The decision of the Delhi High Court in the case of Sajjan Kumar makes for interesting reading. In 2013, a trial court acquitted Kumar, a Congress leader, while convicting five others for killing Sikhs in the anti-Sikh violence that followed the assassination of Indira Gandhi in 1984. Upon appeal, the High Court found Kumar guilty of instigating a mob and participating in the killing of five members of a Sikh family. He was sentenced to a life term. Among the court’s conclusions was that the Delhi Police had failed abjectly in investigating the 1984 violence. There was a failure to register separate First Information Reports in respect to the five deaths, and circumstances showed that the Delhi Police had connived in brutal murders.

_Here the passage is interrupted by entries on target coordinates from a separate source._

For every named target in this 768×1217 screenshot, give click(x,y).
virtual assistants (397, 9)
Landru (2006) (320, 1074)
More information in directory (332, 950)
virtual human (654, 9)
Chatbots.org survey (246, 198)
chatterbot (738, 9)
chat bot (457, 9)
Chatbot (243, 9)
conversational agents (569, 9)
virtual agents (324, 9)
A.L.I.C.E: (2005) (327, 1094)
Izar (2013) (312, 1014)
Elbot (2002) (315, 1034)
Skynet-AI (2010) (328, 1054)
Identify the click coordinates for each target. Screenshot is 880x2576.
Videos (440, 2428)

Another conclusion was that this was “an extraordinary case where it was going to be impossible to proceed against A-1 [Sajjan Kumar] in the normal scheme of things because there appeared to be ongoing large-scale efforts to suppress the cases against him by not even recording or registering them.”
Closely related questions have also come up in other cases. Because of an absence of professionalism in investigating officers, in two recent instances the Supreme Court has appointed committees to ascertain the sequence of events leading to particular situations. In the case of an alleged fake encounter that resulted in the death of persons accused of having raped and murdered a young professional in Hyderabad, the Supreme Court appointed a committee headed by one of its retired judges. In the case of the alleged fake encounter that resulted in the death of the gangster Vikas Dubey in Uttar Pradesh, the Supreme Court again appointed a committee headed by a former judge of its bench. This appears to demonstrate a lack of faith in the investigating agencies, and raises questions over their ability to arrive at impartial conclusions.

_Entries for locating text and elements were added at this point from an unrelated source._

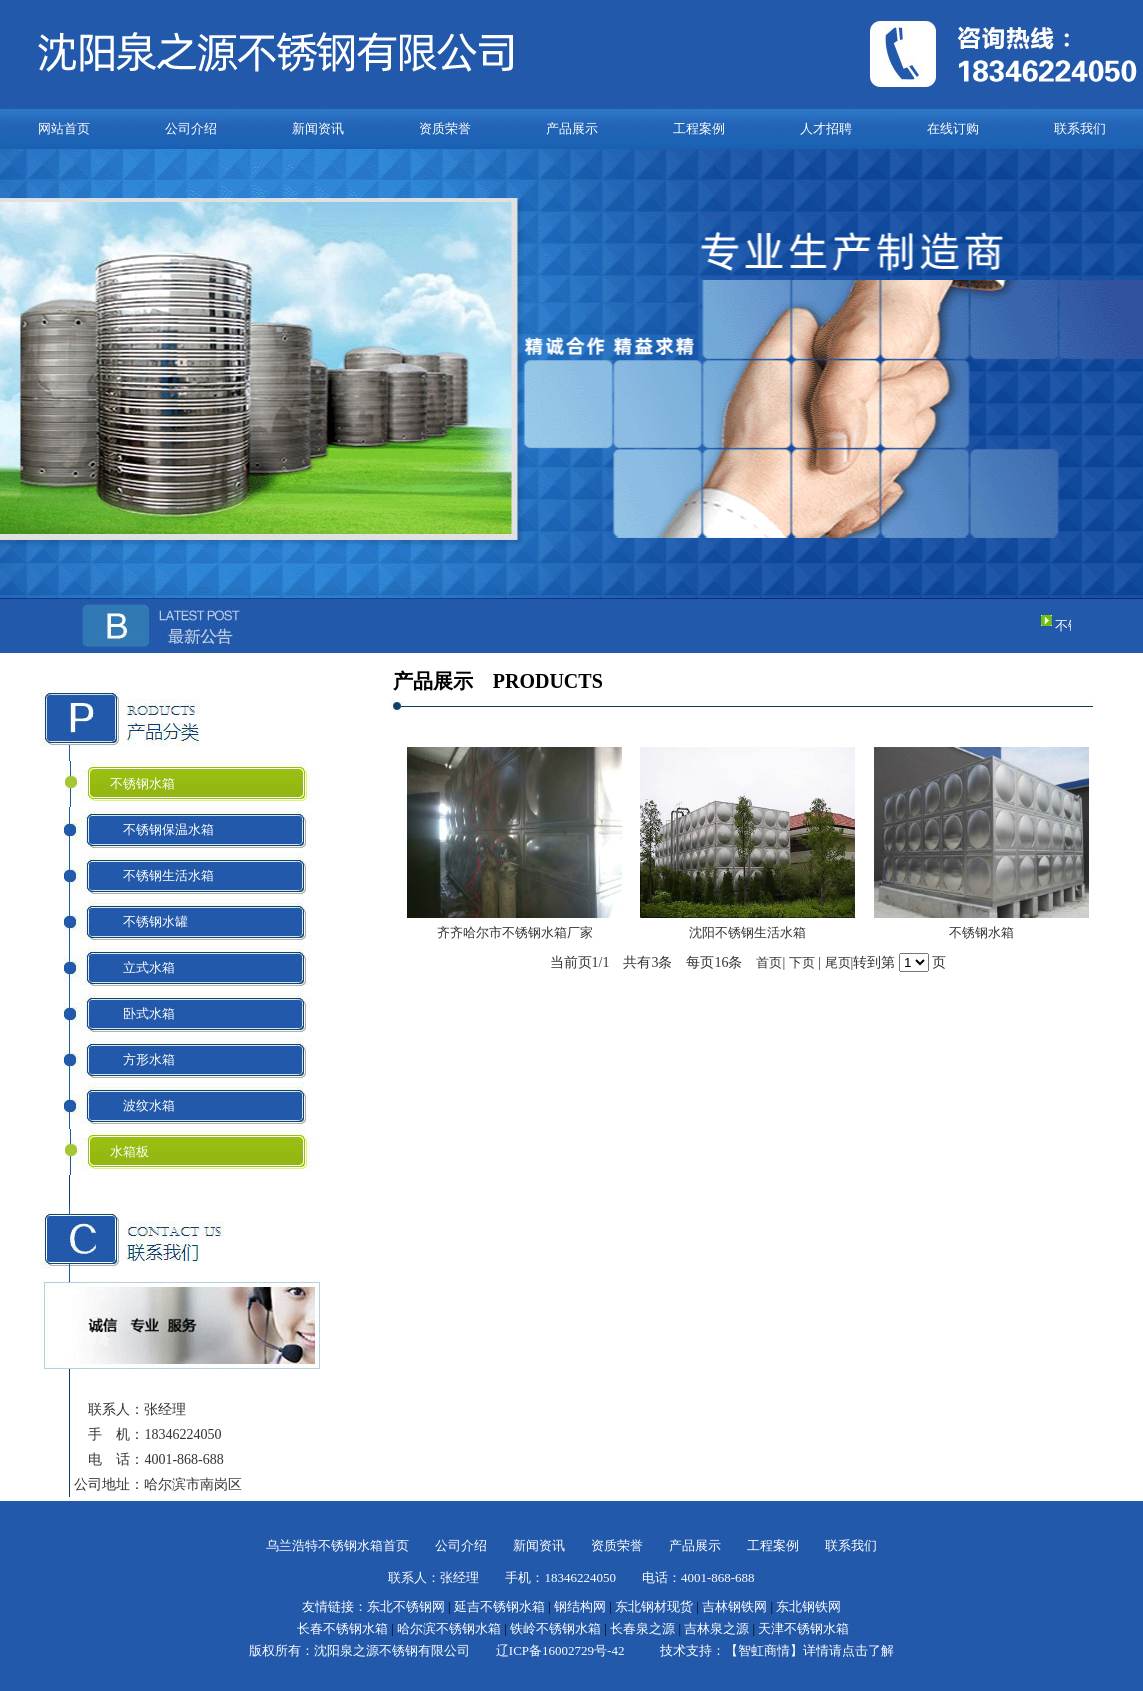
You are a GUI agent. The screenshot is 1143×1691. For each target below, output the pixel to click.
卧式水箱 (142, 1013)
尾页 (838, 962)
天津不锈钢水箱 (803, 1628)
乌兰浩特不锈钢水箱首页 (337, 1545)
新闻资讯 (318, 128)
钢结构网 (580, 1606)
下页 (802, 962)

So whom does one trust for a just, fair and impartial investigation? Can one have faith in either the local police or agencies such as the Central Bureau of Investigation, once described by the Supreme Court as a “caged parrot”?
Two more recent events are also worth recalling. In one instance, this January, the central government transferred the investigation of the 2018 violence at Bhima Koregaon from the Maharashtra police to the National Investigation Agency—apparently without the consent of the state government, and obviously, therefore, without the consent of the state police. Numerous civil-rights activists critical of the government have been arrested on accusations of orchestrating the violence. In another, just days ago, the Supreme Court transferred the investigation into the death of Sushant Singh Rajput, who is alleged to have taken his own life, from the Maharashtra police to the CBI, following accusations that the local police have not investigated the incident in an appropriate manner. The case does not appear to be as complex as it has been made out to be, especially in the frenzied media coverage of Rajput’s death, but is it that even the central government does not have faith in the impartiality of investigations conducted by state police?